Xiaoshuai Pei, Kenneth A. Sudduth, Kristen S. Veum, Minzan Li
Sensors 2019 v.19 no.5 pp. 1011-1026
calcium, calibration, cation exchange capacity, clay soils, decision support systems, least squares, magnesium, near-infrared spectroscopy, neural networks, penetrometers, potassium, reflectance spectroscopy, sand, sand fraction, sensors (equipment), silt fraction, silty soils, soil electrical conductivity, soil organic carbon, soil pH, soil profiles, soil texture, soil water, soil water content, total nitrogen, ultraviolet-visible spectroscopy, Missouri
Optical diffuse reflectance spectroscopy (DRS) has been used for estimating soil physical and chemical properties in the laboratory. In-situ DRS measurements offer the potential for rapid, reliable, non-destructive, and low cost measurement of soil properties in the field.
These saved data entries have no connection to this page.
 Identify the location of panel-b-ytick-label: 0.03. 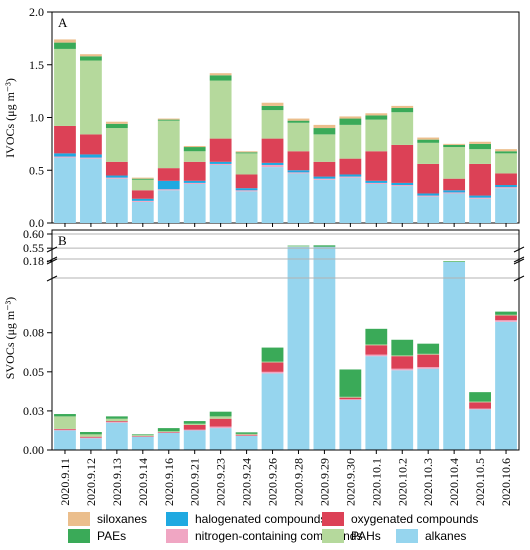
(34, 411).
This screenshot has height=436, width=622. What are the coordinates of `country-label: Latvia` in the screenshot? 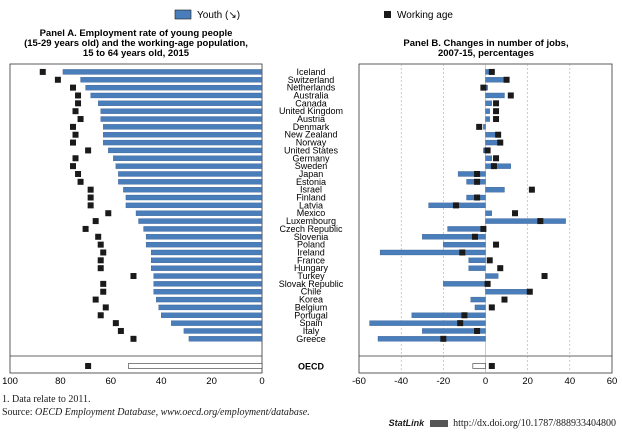 It's located at (311, 205).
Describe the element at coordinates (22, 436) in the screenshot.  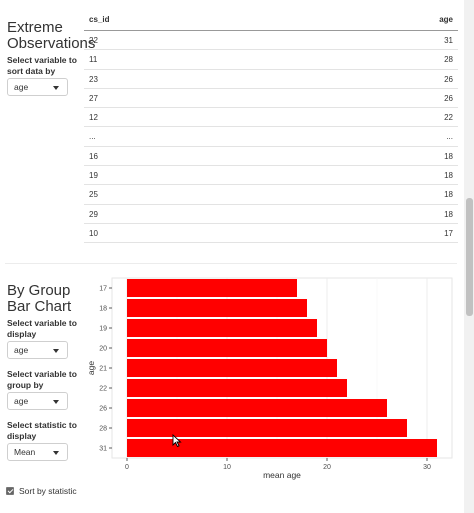
I see `statistic-label-line2: display` at that location.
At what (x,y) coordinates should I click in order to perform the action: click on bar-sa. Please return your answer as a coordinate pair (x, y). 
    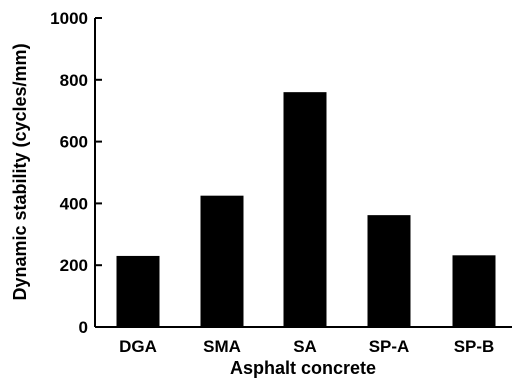
    Looking at the image, I should click on (305, 210).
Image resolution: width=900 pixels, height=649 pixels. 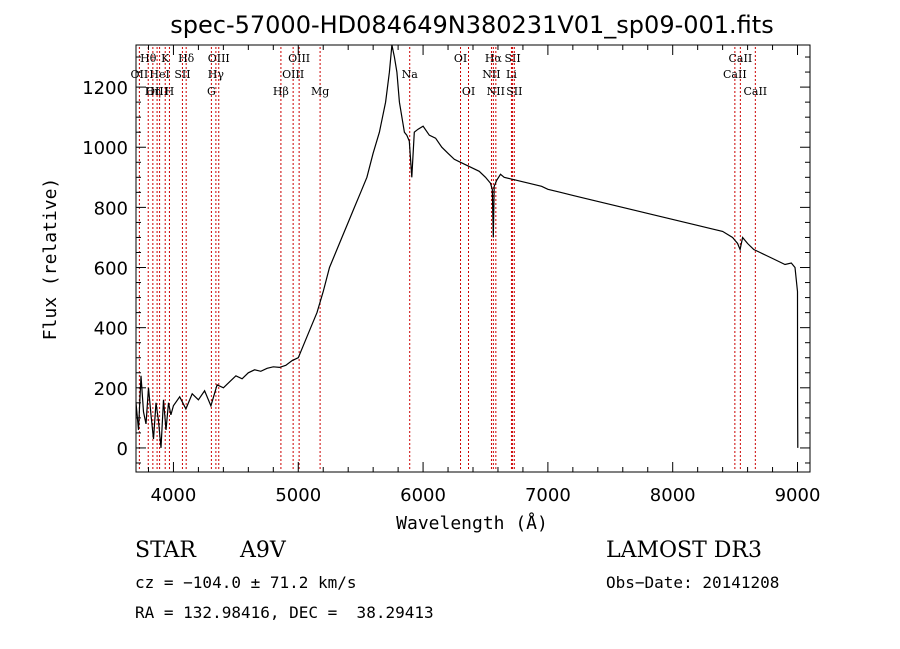 What do you see at coordinates (284, 612) in the screenshot?
I see `ra-dec-coordinates: RA = 132.98416, DEC = 38.29413` at bounding box center [284, 612].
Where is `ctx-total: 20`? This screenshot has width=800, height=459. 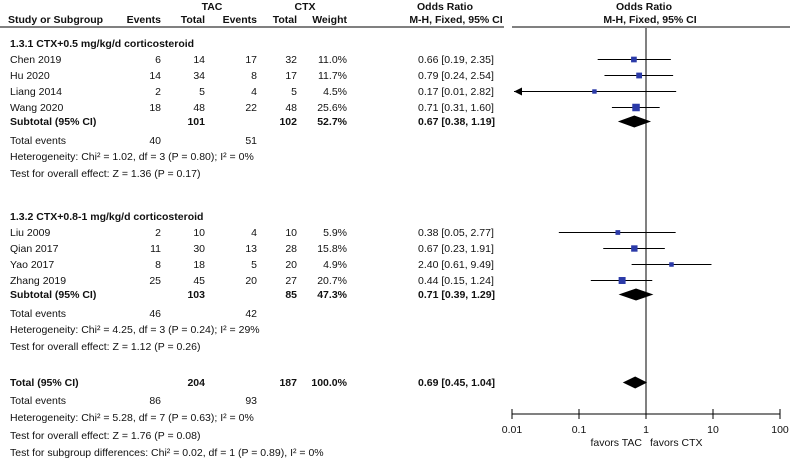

In this study, conducted on two central Missouri fields in 2016, a commercial soil profile instrument, the Veris P4000, acquired visible and near-infrared (VNIR) spectra (343–2222 nm), apparent electrical conductivity (ECa), cone index (CI) penetrometer readings, and depth data, simultaneously to a 1 m depth using a vertical probe. Simultaneously, soil core samples were obtained and soil properties were measured in the laboratory. Soil properties were estimated using VNIR spectra alone and in combination with depth, ECa, and CI (DECS). Estimated soil properties included soil organic carbon (SOC), total nitrogen (TN), moisture, soil texture (clay, silt, and sand), cation exchange capacity (CEC), calcium (Ca), magnesium (Mg), potassium (K), and pH. Multiple preprocessing techniques and calibration methods were applied to the spectral data and evaluated. Calibration methods included partial least squares regression (PLSR), neural networks, regression trees, and random forests. For most soil properties, the best model performance was obtained with the combination of preprocessing with a Gaussian smoothing filter and analysis by PLSR. In addition, DECS improved estimation of silt, sand, CEC, Ca, and Mg over VNIR spectra alone; however, the improvement was more than 5% only for Ca. Finally, differences in estimation accuracy were observed between the two fields despite them having similar soils, with one field demonstrating better results for all soil properties except silt. Overall, this study demonstrates the potential for in-situ estimation of profile soil properties using a multi-sensor approach, and provides suggestions regarding the best combination of sensors, preprocessing, and modeling techniques for in-situ estimation of profile soil properties.